We have become so accustomed to accessing information online whenever and wherever we want that we mostly behave as if all information will be preserved forever. We are dead wrong.
Journalists need to do more to preserve their own work, but they also need to do much more to safeguard the information they are linking to in their articles.
Dead links, or "link rot," is a familiar malady of many a Web post: Clicking on a link to something you'd like more information about often leads to a URL that is no longer there. The website may have closed down or its structure might have been changed. Alternatively, the URL may function but lead to content that was edited or updated (a phenomenon sometimes called "reference rot").
A new tool hopes to fix this. Amber is a project of the Berkman Center for Internet and Society at Harvard University. The WordPress plugin works by taking snapshots of the pages that are being linked to at the moment of publication. It tests the links to see whether they are still active by regularly cycling through them. If they are not, Amber shows a snapshot of the webpage when readers hover over the link.
Amber does seem to offer two great advantages: it is nimble to operate and it allows for local storage. I gave it a test-run on WordPress and found it extremely easy to install and configure (it is also available for Drupal and is open source).
The Amber dashboard gives you an overview of all the links you've saved, their status and the size of the snapshot. Individual links don't occupy much spaces; the snapshot I preserved were below 1 MB each. Of course this scales up and could become unsustainable, so there are different ways to configure the storage to avoid overloading your storage capabilities. Amber allows you to save the snapshots on the Internet Archive, Perma.cc or Amazon web services.
This plugin aspires to be a solution to a pervasive problem. A 2014 study by Jonathan Zittrain, Kendra Albert and Lawrence Lessig found that "more than 70% of the URLs within the Harvard Law Review and other journals, and 50% of the URLs within United States Supreme Court opinions, do not link to the originally cited information."
Dead links are common on Wikipedia, too. The online encyclopedia lists 100,355 pages as having dead links.
This is a problem for all journalists, but one particularly crucial for fact-checkers. Fact-checking is entirely evidence-based and therefore link-driven. A fundamental appeal of fact-checking is the explicit reference to sources, meant to make it more accountable to readers who can in turn verify them.
By removing the source of a fact, broken links hinder fact-checkers' future work and readers' capacity to be informed. They are a central threat to the shelf life of fact checks.
Fact-checkers are aware of this. In a short survey I sent out to members of the International Fact-Checking Network three out of of four respondents rated this a top concern.
Factcheck.org, which launched in 2004 now has almost 6,000 dead links. Roughly one third of all the links on Pagella Politica, the Italian fact-checking website I edited before joining Poynter, are currently broken. At the same time, trying to manually keep tabs on the state of a site's links is too time-consuming to be feasible.
These woes won't be completely fixed by Amber. I flagged a couple of bugs that I noticed while doing research for this piece. Also, not all websites may allow the app to index their content. Some may decide to ban it willingly or automatically because they confuse Amber's snapshots for automatic phishing activity.

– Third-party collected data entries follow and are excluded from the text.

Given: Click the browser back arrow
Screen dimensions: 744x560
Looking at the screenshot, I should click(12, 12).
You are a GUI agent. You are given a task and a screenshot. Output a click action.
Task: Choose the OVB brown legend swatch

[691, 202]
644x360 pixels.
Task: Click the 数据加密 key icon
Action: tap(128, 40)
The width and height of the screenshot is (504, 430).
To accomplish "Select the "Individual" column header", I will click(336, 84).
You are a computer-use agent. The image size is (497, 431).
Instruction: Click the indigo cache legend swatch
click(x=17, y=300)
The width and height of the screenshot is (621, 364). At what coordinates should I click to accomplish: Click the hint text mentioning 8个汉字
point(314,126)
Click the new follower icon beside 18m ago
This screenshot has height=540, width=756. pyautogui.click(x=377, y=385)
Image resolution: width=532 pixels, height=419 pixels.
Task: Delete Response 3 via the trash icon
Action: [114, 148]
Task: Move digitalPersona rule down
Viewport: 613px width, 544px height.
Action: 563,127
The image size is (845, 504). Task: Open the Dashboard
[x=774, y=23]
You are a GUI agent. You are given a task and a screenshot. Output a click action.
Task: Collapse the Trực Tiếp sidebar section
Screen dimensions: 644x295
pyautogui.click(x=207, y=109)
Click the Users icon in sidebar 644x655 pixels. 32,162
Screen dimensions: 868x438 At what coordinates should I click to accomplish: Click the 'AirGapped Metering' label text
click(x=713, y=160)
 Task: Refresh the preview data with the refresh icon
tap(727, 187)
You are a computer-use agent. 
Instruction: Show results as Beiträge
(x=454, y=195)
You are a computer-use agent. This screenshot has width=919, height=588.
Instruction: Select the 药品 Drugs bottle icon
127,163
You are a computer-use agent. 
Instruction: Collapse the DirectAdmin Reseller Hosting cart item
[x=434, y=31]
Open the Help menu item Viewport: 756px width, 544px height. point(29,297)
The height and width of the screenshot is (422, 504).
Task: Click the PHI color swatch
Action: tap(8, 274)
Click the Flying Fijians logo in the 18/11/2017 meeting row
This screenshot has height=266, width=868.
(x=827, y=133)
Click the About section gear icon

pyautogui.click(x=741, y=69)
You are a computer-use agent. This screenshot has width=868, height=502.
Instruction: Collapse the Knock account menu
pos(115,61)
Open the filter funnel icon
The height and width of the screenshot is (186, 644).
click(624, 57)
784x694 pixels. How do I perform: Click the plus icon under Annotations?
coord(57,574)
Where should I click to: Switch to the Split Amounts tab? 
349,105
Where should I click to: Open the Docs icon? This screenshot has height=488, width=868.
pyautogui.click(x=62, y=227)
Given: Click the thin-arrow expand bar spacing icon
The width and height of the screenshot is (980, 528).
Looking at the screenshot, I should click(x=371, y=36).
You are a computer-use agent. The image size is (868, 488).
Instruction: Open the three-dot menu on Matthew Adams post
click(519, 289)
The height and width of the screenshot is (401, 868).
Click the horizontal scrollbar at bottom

There could also be copyright issues. Genève Campbell of the Berkman Center told me that fact-checking likely qualifies as "fair use" in the United States, but this varies from country to country. Campbell recommends the Digital Media Law Project and the Electronic Frontier Foundation as resources to find more information on these issues.
Still, Amber seems to bring us one step closer to solving the scourge of dead links. Provided it can sort out current bugs — and it will need all the feedback it can get from interested organizations to do so — it could be a solution for link rot.
There are also some hopes for journalists and fact-checkers looking to save (some) of their old broken links. Campbell envisages a scenario in which a tool like Memento is used to crawl old posts to find and save a version of the page at the moment of publication. "The technology is there," she says.
The time for journalists in general and fact-checkers in particular to start addressing this problem is now. Even if Amber does not end up being the silver bullet, producers of linked online content need to be at the forefront of the quest for storing links better.
Let's start preserving our links now before we bequeath posterity the Internet equivalent of a massive library where every book has had its bibliography torn out.